For typical Kubernetes admission controller policies this gets you from ~5ms per decision to under 100µs. Wire it into your build: every time you push a new policy bundle, also publish a partially-evaluated specialization for each known caller class.

6.1 When not to use partial eval

If the input is genuinely varied (per-document, per-row), partial evaluation doesn’t help. Stick with the full evaluator and tune your data documents instead.

7. Step 6, Integrating from Applications

OPA sidecar pattern: your application talks to localhost:8181.

// Go client using the OPA REST API
type Client struct {
    base   string
    client *http.Client
}

func (c *Client) Allow(ctx context.Context, input any) (bool, error) {
    body, _ := json.Marshal(map[string]any{"input": input})
    req, _ := http.NewRequestWithContext(ctx, "POST",
        c.base+"/v1/data/agent/authz/allow", bytes.NewReader(body))
    req.Header.Set("Content-Type", "application/json")
    resp, err := c.client.Do(req)
    if err != nil { return false, err }
    defer resp.Body.Close()
    var out struct{ Result bool `json:"result"` }
    if err := json.NewDecoder(resp.Body).Decode(&out); err != nil {
        return false, err
    }
    return out.Result, nil
}

For latency-critical paths, embed OPA as a library instead. The Go SDK lets you compile and evaluate policies in-process:

import "github.com/open-policy-agent/opa/v1/rego"

r := rego.New(
    rego.Query("data.agent.authz.allow"),
    rego.Load([]string{"policies/"}, nil),
)
query, err := r.PrepareForEval(ctx)
// ...
rs, _ := query.Eval(ctx, rego.EvalInput(input))
allowed := rs[0].Expressions[0].Value.(bool)

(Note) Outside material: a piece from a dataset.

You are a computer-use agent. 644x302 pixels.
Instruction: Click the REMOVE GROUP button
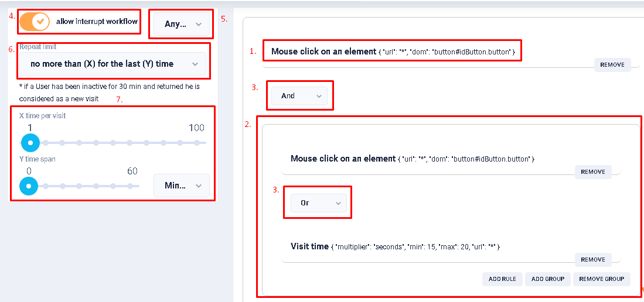(x=601, y=279)
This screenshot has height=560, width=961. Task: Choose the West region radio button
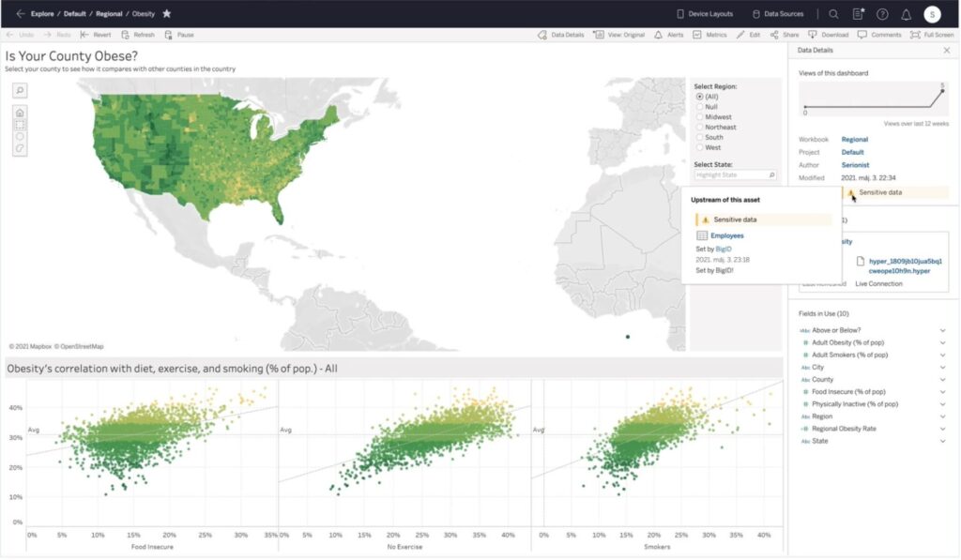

In-process eval is 5-10x faster than HTTP for trivial policies. Tradeoff is that bundle updates require process restart unless you wire in dynamic loading.

8. Common Pitfalls

Four pitfalls I see consistently.

8.1 Putting per-user data in data

A common mistake: load every user’s permissions into the OPA data document. With 100K users this works fine. At 10M users the bundle is 5GB and bundle distribution falls over. Per-entity data belongs in a separate service that OPA queries via http.send or, better, that the application includes in input for the specific entity being evaluated.

8.2 Treating OPA as a write API

OPA is a decision engine. It doesn’t store state, doesn’t have transactions, doesn’t survive restarts with anything except what’s in its bundle. People sometimes try to use the OPA data API as a write endpoint for per-request updates. That works in development and falls over in production because every replica sees a different state.

8.3 Forgetting that default allow := false is per-rule

If you write default allow := false and then have a second allow rule for a different scenario, the default applies. Many engineers expect the default to disappear when any other rule fires. It doesn’t; multiple rule heads OR together, and the default fires only when none match.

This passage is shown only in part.